THE TASK:
Transcribe without alteration the part of the data that opens with the line containing "In order to click on menu-item-label: Boot" and closes with the line containing "caret-down-icon is located", including both of those lines.

INPUT:

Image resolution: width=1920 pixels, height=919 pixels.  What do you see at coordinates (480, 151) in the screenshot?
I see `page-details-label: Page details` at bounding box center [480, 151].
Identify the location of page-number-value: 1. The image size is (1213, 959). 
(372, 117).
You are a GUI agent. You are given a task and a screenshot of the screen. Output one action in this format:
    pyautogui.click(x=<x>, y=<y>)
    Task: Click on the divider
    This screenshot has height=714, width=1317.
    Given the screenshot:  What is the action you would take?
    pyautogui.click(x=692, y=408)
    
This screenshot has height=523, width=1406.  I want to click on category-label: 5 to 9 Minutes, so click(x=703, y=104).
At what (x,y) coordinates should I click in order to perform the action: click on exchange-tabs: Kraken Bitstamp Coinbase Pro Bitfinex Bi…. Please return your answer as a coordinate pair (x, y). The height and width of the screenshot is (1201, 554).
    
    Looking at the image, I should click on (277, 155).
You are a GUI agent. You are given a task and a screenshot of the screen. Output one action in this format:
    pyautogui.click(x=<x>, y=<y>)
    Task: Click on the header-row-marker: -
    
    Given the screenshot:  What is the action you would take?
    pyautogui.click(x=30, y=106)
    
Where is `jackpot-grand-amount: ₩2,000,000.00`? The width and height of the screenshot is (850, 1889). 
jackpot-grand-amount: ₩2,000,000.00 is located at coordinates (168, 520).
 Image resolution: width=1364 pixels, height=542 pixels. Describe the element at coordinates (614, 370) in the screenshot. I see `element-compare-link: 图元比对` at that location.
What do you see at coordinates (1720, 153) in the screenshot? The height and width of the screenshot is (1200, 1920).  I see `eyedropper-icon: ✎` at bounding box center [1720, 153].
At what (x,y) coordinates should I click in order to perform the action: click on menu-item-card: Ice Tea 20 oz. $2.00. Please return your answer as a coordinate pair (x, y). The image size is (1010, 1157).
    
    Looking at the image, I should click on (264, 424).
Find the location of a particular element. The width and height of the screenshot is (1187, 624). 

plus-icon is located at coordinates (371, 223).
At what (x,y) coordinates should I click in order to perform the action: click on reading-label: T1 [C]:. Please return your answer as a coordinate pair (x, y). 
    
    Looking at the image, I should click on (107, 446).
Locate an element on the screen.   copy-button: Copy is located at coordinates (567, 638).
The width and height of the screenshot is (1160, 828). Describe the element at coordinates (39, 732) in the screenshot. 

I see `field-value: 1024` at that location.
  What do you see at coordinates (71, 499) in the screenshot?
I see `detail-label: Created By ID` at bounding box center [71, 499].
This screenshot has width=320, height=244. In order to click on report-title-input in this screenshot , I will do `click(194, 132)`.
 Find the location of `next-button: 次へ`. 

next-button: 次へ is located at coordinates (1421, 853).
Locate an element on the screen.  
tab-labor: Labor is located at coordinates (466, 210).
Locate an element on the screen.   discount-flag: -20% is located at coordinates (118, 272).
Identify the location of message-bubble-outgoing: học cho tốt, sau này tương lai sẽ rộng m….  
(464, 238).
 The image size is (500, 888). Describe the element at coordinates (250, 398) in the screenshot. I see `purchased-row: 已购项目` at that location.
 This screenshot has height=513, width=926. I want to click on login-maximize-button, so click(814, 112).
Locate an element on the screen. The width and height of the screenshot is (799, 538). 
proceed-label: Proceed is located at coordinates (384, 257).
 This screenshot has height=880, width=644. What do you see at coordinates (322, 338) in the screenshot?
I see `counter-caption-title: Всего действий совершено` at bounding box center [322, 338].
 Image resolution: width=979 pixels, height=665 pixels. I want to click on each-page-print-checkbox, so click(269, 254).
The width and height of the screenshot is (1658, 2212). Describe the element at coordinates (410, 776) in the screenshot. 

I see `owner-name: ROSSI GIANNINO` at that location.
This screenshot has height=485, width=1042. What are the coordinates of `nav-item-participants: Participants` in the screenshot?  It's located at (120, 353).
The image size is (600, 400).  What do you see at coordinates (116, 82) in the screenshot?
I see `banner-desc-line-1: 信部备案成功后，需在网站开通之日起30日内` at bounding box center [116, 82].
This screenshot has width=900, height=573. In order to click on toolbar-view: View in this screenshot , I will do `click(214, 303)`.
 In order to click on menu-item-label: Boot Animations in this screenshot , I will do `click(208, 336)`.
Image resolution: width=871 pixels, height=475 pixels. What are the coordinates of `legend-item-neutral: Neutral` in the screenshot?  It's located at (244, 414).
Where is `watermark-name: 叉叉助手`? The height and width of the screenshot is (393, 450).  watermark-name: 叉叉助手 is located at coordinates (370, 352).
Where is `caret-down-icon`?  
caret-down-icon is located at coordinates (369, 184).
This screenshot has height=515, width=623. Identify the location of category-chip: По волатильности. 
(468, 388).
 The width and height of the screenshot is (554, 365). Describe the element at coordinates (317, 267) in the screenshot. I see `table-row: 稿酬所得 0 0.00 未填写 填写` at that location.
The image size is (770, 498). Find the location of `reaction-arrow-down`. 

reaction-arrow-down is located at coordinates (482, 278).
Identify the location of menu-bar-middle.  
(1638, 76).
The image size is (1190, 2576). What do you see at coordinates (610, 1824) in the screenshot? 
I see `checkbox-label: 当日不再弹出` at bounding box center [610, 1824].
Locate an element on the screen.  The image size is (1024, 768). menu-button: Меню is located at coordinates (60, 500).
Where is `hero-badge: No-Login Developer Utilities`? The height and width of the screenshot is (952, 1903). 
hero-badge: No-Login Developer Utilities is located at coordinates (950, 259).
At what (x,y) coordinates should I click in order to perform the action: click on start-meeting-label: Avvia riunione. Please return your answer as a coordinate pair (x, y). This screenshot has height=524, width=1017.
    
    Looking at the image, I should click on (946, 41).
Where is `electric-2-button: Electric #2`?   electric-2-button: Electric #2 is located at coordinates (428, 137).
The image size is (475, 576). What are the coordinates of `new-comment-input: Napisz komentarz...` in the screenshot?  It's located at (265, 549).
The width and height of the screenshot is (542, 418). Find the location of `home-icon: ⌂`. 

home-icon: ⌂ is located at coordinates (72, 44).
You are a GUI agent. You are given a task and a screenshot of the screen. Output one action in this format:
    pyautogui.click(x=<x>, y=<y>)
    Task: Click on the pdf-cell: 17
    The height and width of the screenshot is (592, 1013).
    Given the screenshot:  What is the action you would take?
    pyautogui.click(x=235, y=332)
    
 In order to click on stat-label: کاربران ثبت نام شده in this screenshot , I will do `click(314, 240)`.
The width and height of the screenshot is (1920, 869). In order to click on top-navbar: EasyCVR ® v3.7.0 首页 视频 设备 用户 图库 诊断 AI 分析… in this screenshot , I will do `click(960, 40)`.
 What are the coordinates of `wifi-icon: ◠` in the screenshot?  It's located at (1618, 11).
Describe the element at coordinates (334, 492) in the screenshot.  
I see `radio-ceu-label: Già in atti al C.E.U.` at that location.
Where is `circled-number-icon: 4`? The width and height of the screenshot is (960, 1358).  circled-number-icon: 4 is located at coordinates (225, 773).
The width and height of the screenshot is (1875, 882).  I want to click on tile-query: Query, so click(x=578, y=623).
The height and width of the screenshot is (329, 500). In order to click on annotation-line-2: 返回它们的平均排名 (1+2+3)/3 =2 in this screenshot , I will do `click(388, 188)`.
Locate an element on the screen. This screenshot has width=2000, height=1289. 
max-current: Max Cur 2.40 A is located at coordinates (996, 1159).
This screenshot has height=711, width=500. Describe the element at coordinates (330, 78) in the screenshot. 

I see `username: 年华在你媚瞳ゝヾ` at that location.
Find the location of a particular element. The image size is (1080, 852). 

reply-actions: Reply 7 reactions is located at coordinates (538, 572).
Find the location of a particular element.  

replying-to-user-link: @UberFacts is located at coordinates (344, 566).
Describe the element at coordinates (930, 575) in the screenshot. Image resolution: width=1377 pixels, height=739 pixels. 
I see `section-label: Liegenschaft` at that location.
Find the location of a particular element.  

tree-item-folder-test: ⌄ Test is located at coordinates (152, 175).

ANSWER BOX:
 In order to click on menu-item-label: Boot Animations in this screenshot , I will do `click(208, 336)`.
Image resolution: width=871 pixels, height=475 pixels. What are the coordinates of `legend-item-neutral: Neutral` in the screenshot?  It's located at (244, 414).
Where is `watermark-name: 叉叉助手`? The height and width of the screenshot is (393, 450).  watermark-name: 叉叉助手 is located at coordinates (370, 352).
Where is `caret-down-icon`?  
caret-down-icon is located at coordinates (369, 184).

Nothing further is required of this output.